It was only a matter of time until Myles Weston and Jayshon Platt got comfortable for the Venice boys basketball team.

The two have played basketball together since their AAU days with Team Mad in middle school and have carried that chemistry into high school — both playing wide receiver for the football team and guard for the basketball team.

Tuesday night against Sarasota, the two guards took over for the Indians, combining for 30 points and limiting turnovers as they held on for a 65-62 win at the TeePee.

“The first few weeks I felt way outta shape and kind of out of place,” said Weston, who joined the team late after football season along with Platt. “Right after Christmas break is where I felt like I got my legs back. But now I feel like I’m right where I need to be.”

If this game were played a few weeks ago, however, Venice (7-6) might have blown its lead.

The Indians lost five of six games from Nov. 24 to Dec. 28, including back-to-back losses by five points or less — as crucial turnovers and fouls soured the end of games.

Since then, they’ve won five of their last six.

It was looking like Venice was in for a bad case of deja vu toward the end on Tuesday, though.

Venice scored 22 points in the third quarter as Platt, Weston, Tristan Burroughs, Michael Clayton and KJ Slaton all scored — taking a 13-point lead into the fourth quarter.

That lead wouldn’t be enough to avoid a scare, though.

Sarasota went on a scoring run that included five 3-pointers (two from Ashton Orton and three from Larsen Carr) to cut the Venice lead to 61-57 with under two minutes to play.

But the Indians had a plan.

They kept the ball in the hands of Weston — who made two two-pointers and shot 6-for-6 on free-throws in the fourth — to hold off the late charge.

It hasn’t just been Platt and Weston, as forward Tristan Burroughs (16 points, 4 rebounds) has been a much-needed presence in the post and guard Michael Clayton (7 points, 3 rebounds) has provided a spark at times.

But there’s no doubt that the Indians’ two junior guards are at the heart of their success — even though it took some time for them to catch up to speed.
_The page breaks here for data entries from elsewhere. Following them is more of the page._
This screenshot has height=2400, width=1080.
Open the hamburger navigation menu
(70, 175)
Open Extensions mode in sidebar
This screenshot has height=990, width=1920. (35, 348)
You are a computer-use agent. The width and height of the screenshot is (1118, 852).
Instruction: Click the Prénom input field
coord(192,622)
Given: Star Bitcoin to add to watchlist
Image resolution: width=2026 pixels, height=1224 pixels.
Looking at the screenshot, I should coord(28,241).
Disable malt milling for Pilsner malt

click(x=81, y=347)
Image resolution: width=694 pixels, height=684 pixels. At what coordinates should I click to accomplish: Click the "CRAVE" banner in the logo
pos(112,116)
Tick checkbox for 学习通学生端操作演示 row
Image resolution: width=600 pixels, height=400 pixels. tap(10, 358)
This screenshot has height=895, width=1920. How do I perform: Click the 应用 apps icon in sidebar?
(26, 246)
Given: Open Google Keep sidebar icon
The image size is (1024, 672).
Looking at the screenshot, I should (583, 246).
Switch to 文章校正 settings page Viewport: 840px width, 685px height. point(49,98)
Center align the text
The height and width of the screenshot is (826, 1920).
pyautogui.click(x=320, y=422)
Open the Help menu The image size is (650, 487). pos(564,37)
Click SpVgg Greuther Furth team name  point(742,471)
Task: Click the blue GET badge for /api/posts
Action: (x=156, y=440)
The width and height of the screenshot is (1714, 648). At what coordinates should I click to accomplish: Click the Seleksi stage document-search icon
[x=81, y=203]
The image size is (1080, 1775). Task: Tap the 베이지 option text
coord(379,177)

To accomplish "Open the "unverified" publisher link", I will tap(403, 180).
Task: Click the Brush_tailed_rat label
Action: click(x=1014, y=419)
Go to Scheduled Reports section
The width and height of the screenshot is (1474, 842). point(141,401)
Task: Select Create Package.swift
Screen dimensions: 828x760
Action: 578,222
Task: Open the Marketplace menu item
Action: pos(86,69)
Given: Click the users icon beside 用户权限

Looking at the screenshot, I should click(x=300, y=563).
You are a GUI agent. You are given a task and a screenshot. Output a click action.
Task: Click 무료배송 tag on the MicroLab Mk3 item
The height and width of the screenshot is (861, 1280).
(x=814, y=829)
“The kids who were here all summer have a really good concept of running the offense and getting in position,” Montgomery said. “Jay and Myles make the plays happen, and the kids who have been here know if they’re in the right spot, they’ll get it to them.

“When (assistant coach) Danny (Arden) and I practiced with them, we were Jayshon and Myles. We would cut and get them the open shots. We told them, ‘When Jay and Myles get here, that’s what it’s gonna be. You better be ready with your head on a swivel because they don’t miss open guys.”